Call him the great survivor. Obuchi heads the world's second-largest economy, which in a decade has gone from dynamo to dud and shows little sign of revival. Joblessness is at a record high, with 3 million Japanese--most of whom probably thought they would be employed for life--now on the dole. The once-admired keiretsu system of spider-webbed business alliances is sagging under the weight of a bloated, non-competitive, inefficient corporate welfare structure. Blue-chip companies, it turns out, are in the red, and some are on the auction block to foreign bidders. Banks are collapsing under the weight of an estimated $600 billion in bad loans. Japan's public debt is piling up and now totals a staggering 111% of GDP, second only to Italy among the world's largest economies.
That's not all. The nearly fanatical strain of pacifism that has gripped Japan since the end of World War II is giving way to a more outspoken nationalism, as the country gets jittery over trash talk in a neighborhood that includes a powerful China flexing its global muscles and a paranoid and isolated North Korea lobbing missiles over the island nation. A predictable and paralytic political system is exasperating voters, who are starting to choose populist outsiders and nationalistic hate-mongers. Obuchi's own choice for governor of Tokyo finished an embarrassing fourth in this month's election; opposition parties didn't fare much better.

■ **Data records**

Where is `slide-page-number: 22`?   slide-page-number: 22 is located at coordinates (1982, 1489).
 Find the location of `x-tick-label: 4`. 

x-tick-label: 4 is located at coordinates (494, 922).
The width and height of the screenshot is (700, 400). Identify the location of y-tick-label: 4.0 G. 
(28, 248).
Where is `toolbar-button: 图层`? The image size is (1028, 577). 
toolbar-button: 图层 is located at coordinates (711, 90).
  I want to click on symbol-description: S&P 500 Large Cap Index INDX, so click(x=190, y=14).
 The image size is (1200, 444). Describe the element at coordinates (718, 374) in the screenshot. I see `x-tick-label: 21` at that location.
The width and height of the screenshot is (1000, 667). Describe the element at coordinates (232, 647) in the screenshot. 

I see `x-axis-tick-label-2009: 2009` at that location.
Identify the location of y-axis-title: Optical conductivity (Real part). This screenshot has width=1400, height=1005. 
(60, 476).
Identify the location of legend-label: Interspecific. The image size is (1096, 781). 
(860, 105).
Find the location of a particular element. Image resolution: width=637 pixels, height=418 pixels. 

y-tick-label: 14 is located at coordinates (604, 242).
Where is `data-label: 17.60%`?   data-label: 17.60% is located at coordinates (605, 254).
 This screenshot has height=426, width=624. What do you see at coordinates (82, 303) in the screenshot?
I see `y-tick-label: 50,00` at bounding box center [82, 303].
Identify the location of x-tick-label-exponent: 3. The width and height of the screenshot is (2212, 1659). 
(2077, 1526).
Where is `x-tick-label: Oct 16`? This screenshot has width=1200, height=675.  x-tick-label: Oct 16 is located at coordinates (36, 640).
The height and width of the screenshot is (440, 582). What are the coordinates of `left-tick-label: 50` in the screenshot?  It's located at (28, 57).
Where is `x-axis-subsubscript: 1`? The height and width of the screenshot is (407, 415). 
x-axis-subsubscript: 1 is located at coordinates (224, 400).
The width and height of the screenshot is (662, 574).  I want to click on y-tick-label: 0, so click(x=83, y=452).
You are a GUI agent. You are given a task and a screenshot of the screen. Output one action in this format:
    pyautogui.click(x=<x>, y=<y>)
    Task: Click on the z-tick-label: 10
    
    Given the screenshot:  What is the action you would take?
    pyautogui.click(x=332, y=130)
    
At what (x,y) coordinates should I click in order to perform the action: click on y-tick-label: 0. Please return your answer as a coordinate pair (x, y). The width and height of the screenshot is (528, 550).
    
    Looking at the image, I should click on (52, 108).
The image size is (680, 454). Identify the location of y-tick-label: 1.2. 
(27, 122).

■ **Work order**
Please continue the passage above about Obuchi and Japan's economic and political troubles, starting right after its last sentence.

■ **Written response**
Adding to the malaise is a sinking feeling that the country's glory days as a global pacesetter are over. Japan Inc. is going bankrupt--corporations are taking advice from Americans, for heaven's sake, who used to bow at the feet of a management system credited with beating the pants off U.S. competitors. A dearth of creativity in software development means the country hasn't logged on to the sizzling e-commerce linked to the very computer industry Japan once figured to dominate. An education system that outsiders used to envy is now a shambles. Educators are starting to ask, Why can't little Taro read? A sad indicator: some job recruiters are starting to demand proof of college graduates' fluency--in Japanese. Even Japan's red-hot baseball exports are suffering. Hideo Nomo, a sensation in Los Angeles four years ago, has been relegated to the Iowa cornfields.